I'm interested in understanding more about transformers/GPT/LLMs and more 'media-rich' generative AI like DALLE and Midjourney etc. (I assume they're linked, because they seemed to have breakthroughs and blow up at the same time, but I don't understand that at all) - but not 'prompt engineering' or specifics about tuning model parameters etc.
Can anyone recommend any resources for 'writing a CMS' vs. 'how to configure Wordpress and install a plugin', as it were?

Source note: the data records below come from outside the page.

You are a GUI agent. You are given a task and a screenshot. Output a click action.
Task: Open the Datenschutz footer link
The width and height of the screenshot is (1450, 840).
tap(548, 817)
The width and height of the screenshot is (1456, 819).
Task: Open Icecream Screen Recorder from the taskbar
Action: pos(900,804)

(Prefer text, but understand it might be too new for good ones to have established themselves. In that case, something like OCW preferred to 'screamface'.)
Cheers!
yeah its youtube i know... but, its hand on too
for gpt/llm/ml in general https://karpathy.ai/zero-to-hero.html
it starts with writing back prop from scratch and take you through writing everything you need and training a gpt2 equivalent model in the end
I also thought his lectures at standford, on youtube cs231n 2016, were really good. they cover GAN for generation, but I think after that you can read the papers that were the source for diffusion models dalle and midjouney use
It balances theory and code, and builds from the foundation up, so you're never typing something without understanding it. Teaching method is text, diagrams, and code. Most lessons have optional videos, too.
It focuses on text models over image models (rnn, transformer, etc).
It's not 100% finished, but has enough to get you very far.
This is probably what you’re looking for.
Also two books: Data Science from Scratch and Deep Learning from Scratch. They are more hand-on, but you'll build all the low-level things in Python and learn a lot.